Since the association between the PNPLA3 rs738409 and NAFLD has been discovered [2], several studies have tried to unravel the pathogenetic mechanism underlying this association. It has been suggested that this variant may cause a gain of function of the protein, which would act as a lipogenic factor [24]. In fact, while knock out mice for the pnpla3 do not show any increased fat accumulation into the liver with respect to the wild types [25], [26], the administration through viral vectors of the mutated PNPLA3 confers to wild type mice a higher susceptibility to fatty liver [24]. Consistently, it was also shown that SREBP-1c, activated by carbohydrate feeding, transcriptionally activates pnpla3 as well as several genes encoding enzymes in the fatty acid biosynthetic pathway [23]. This mechanism seems also to be indirectly supported by studies showing an interaction between the carbohydrates intake and the PNPLA3 rs738409 in determining the development of fatty liver [9]. The only data that do not fit with this hypothesis is the lack of association of the PNPLA3 variant with increased plasma triglycerides [2], [3].

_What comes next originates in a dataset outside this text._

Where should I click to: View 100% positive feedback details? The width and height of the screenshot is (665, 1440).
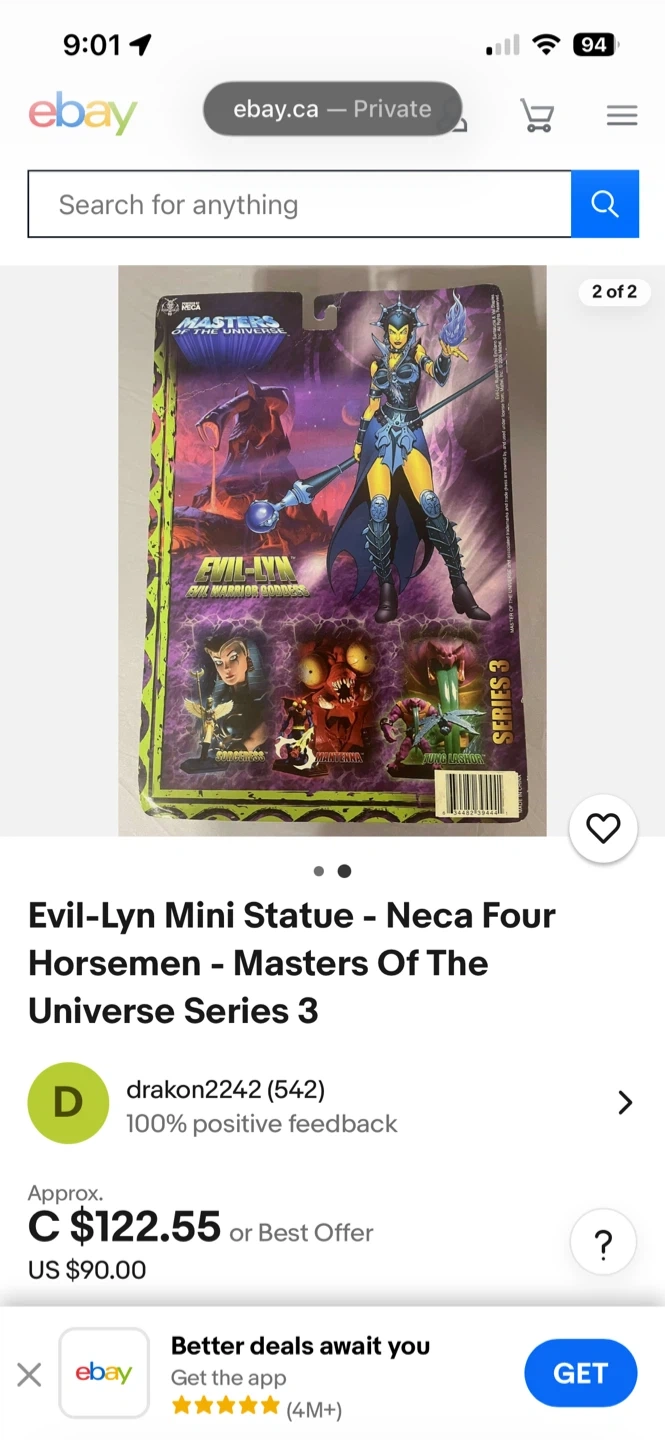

Our group has previously proposed another mechanistic hypothesis based on the observation that subjects carrying the G allele show smaller subcutaneous adipose cells. Since the PNPLA3 has been suggested to be a potential growth factor for adipose cells [3], we suggested that in these subjects there might be an overflow of free fatty acids from the adipose tissue to the liver given the lower capacity of their adipose cells to store the FFA [3]. This hypothesis was based on a small sample of obese adolescents; studies in animals knockout for the pnpla3 gene showed that the pnpla3 does not contribute significantly to adipose cells development [25].

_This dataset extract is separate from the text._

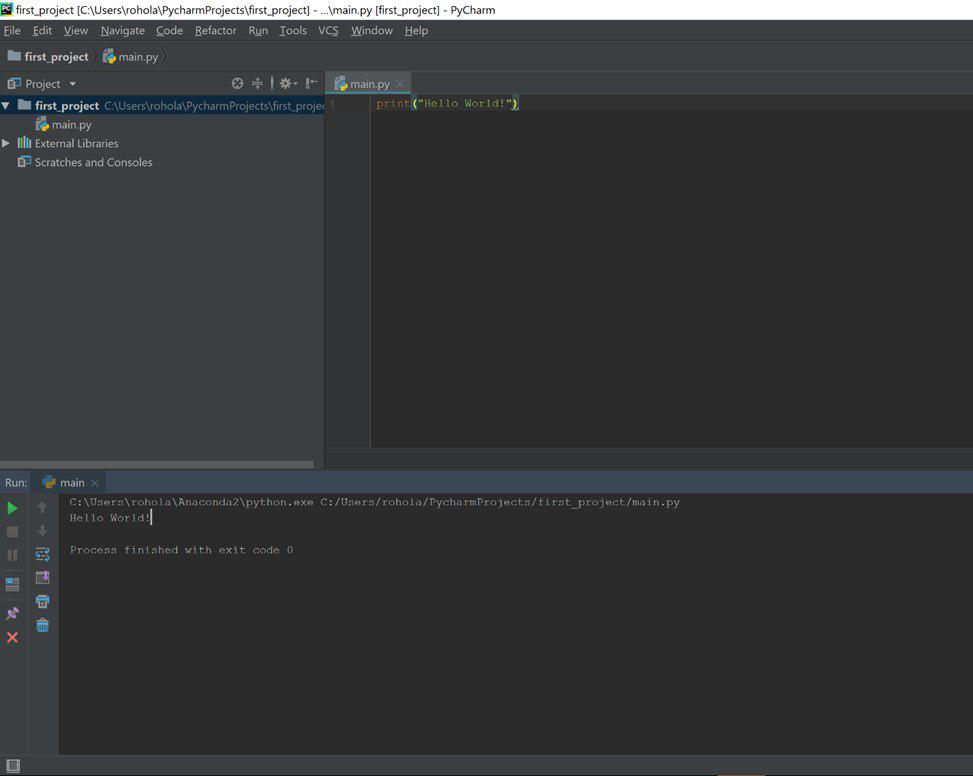Click the green Rerun button in Run panel
The image size is (973, 776).
[x=12, y=508]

Perhaps more promising are the results provided by studies focusing on the hydrolytic action of the PNPLA3 given that the PNPLA3 along with the acylglycerol transacetylase activity also has a triacylglycerol hydrolase function [10]. By studying this latter mechanism, it has been recently suggested that the rs738409 variant might cause a lack of the PNPLA3 hydrolytic function [10]. In particular, the gene variant seems to lower the protein ability in hydrolyzing the n- 9 of about 15% [10]. The n-9 represents the most common fatty acids in the diet, deriving from meat, olive oil, sesame oil, almonds, and avocados, but they are also synthesized starting from essential polyunsaturated fatty acids such as the n-6 [27]. More recently, another study by Perttila et al has shown that the presence of a methionine in postion 148 in the PNPLA3 enhances the cellular accumulation of triglycerides in presence of an excess FFA by significantly slowing down the triglycerides hydrolysis [11]. Our observation seems to be consistent with these animal and in vitro studies [10], [11], [28] supporting indirectly the role of PNPLA3 in lipid hydrolysis. In fact, given those evidences, one could speculate that the overload of n-6 in the diet will serve both as substrate for new triglycerides and in the meantime will be slowing down or delaying the hydrolytic function of the PNPLA3. Thus, in subjects carrying the rs738409 minor allele, while the newly formed triglycerides will tend to accumulate into the liver leading to hepatic steatosis, the excess of n-6 not incorporated into triglycerides will lead to the over-synthesis of proinflammatory n-6 derived species, which in turn trigger the second hit responsible for the inflammation that leads to NASH.

Our observation of an interaction between the PNPLA3 rs738409 variant and the high n-6/n-3 PUFA suggests that we could provide a targeted therapy to subjects with NAFLD homozygous for the minor allele either reducing the dietary n-6 amount or alternatively increasing dietary intake of foods rich in n-3 PUFA, such as salmon, tuna, and flaxseed oil, or supplementing the diet with n-3 PUFA. The omega 3 supplementation, in fact, by balancing the n-6/n-3 PUFA has been shown to be effective in reversing hepatic steatosis in animal as well as in humans [14], [29].

In conclusion, our findings show an interaction between the PNPLA3 rs738409 variant and the dietary n-6/n-3 PUFA in modulating the hepatic fat accumulation and the liver damage in obese youths. The study findings generate new questions about the function of the PNPLA3 itself and pose new opportunity for targeted therapy in patients with NAFLD.